While acts such as Rae Sremmurd (who ran 30 minutes late on Sunday, an unfortunate trend as the first weekend wore on) skewed college-age or teen, there was an uptick from last year in terms of legacy acts with a deep discography. Blondie held down the Mojave tent on Friday with a spin through classics One Way or Another and Heart of Glass, plus an assist from Nile Rodgers on Rapture. Blink-182 reunited its original lineup – Mark Hoppus, Tom DeLonge and Travis Barker – for the first time since 2014 for a set announced at the last minute that packed the Sahara tent. (“There are so many UTIs about to happen this weekend” said Hoppus, one of many crass jokes the group cracked as, related or not, their crowd thinned over the course of a back-loaded set.) True to form, Bjork’s vibe when taking the main stage on Sunday was unlike anything else at this festival – dressed in translucent needles, her hair slicked into fish gills and backed by a full orchestra, her operatic performance was beautifully discordant and typically weird.
I left Coachella with the aftertaste of dust and several indelible images: three fists holding up the back of Damon Albarn’s pants as he spent a more than reasonable amount of Gorillaz’s commanding set perched on the stage fence, singing right into the faces of several fans. The cool grace of Ethel Cain, her thundercloud Gothic Americana working on me better than any of her recorded tracks. The feel of a stranger leaning on my leg as we collectively waited an hour beneath the night sky for Frank Ocean. Bracing against the wall of a portable restroom literally rattling to Eric Prydz’s HOLO set.
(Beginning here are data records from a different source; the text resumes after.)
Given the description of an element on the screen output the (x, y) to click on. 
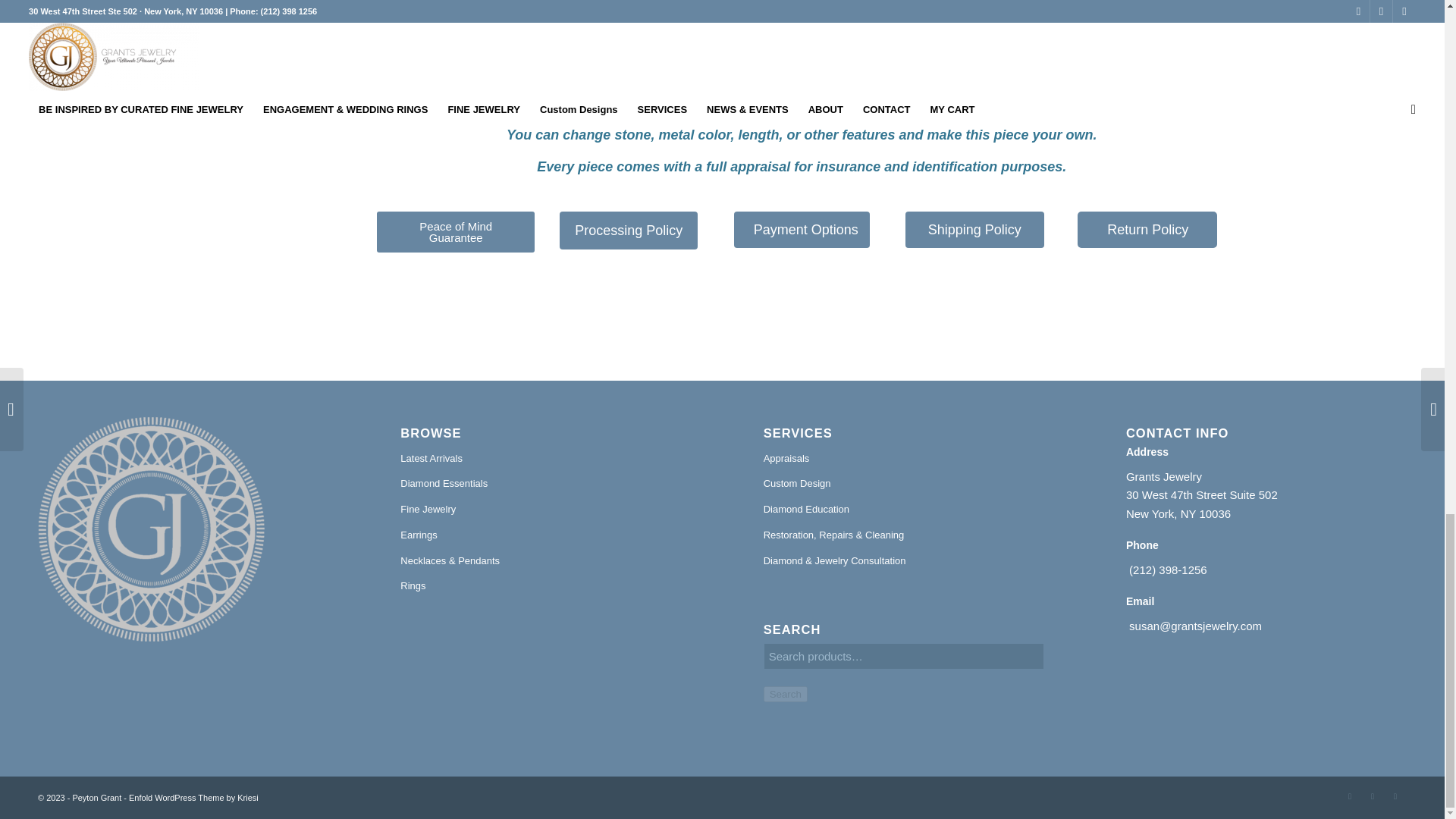
Email Susan (954, 102)
Facebook (1349, 795)
LinkedIn (1395, 795)
Instagram (1372, 795)
Given the description of an element on the screen output the (x, y) to click on. 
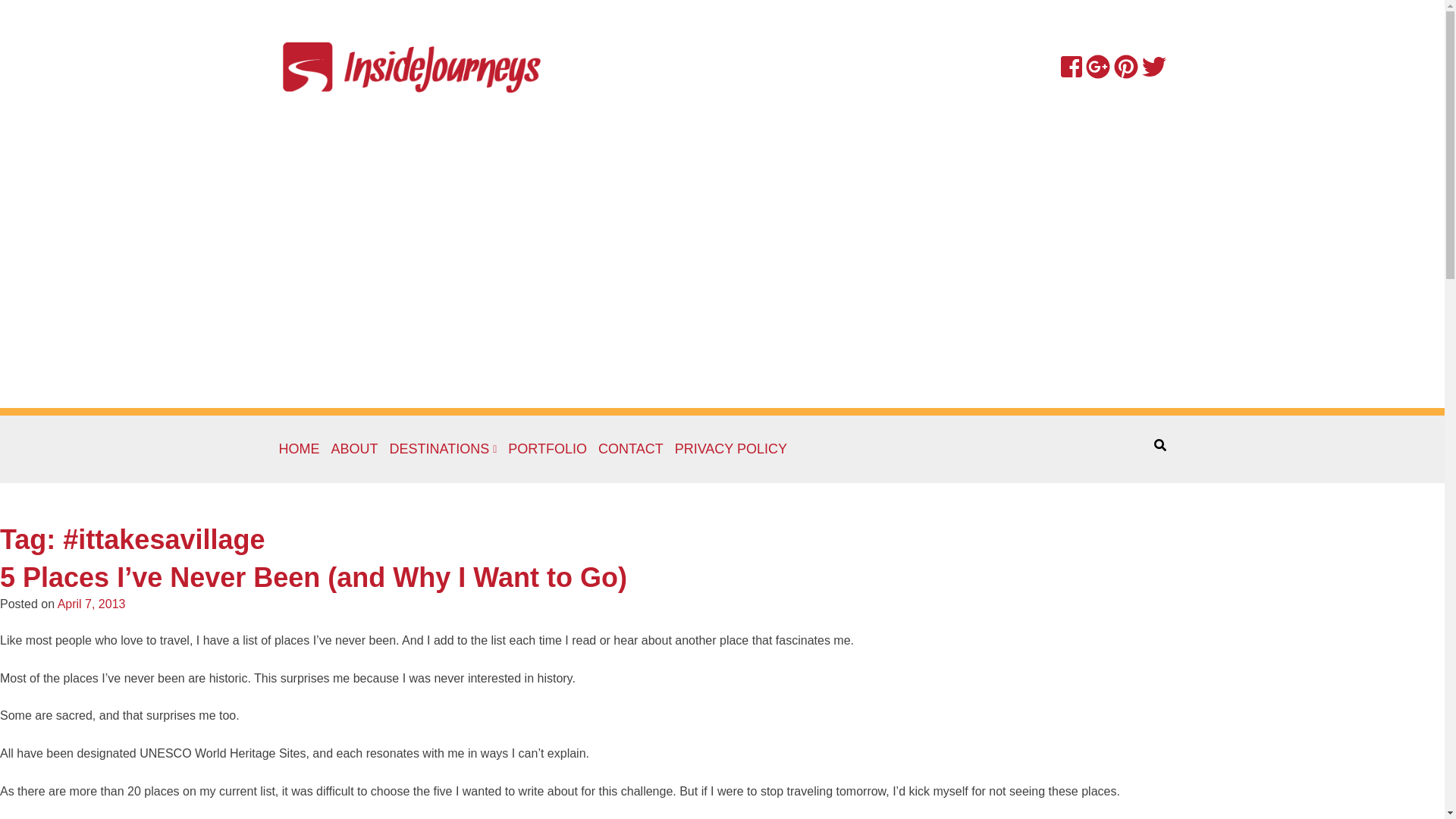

Several women with minimal coverage tops wrapped in metallic thermal blankets against Friday’s chilly wind as if at a marathon, which is not dissimilar from the Coachella experience.
As with any mass gathering, Coachella reinforced people at their worst (the lawn ended each day pollinated with trash for an army of late-night workers to pick up) and their best (shout-out to Dan, whose friends got a whole section of Ocean’s crowd to help locate him for 20 minutes). Even the sour taste of Ocean’s unceremonious final note couldn’t upset a balance that, ultimately, trends toward headlines and highs.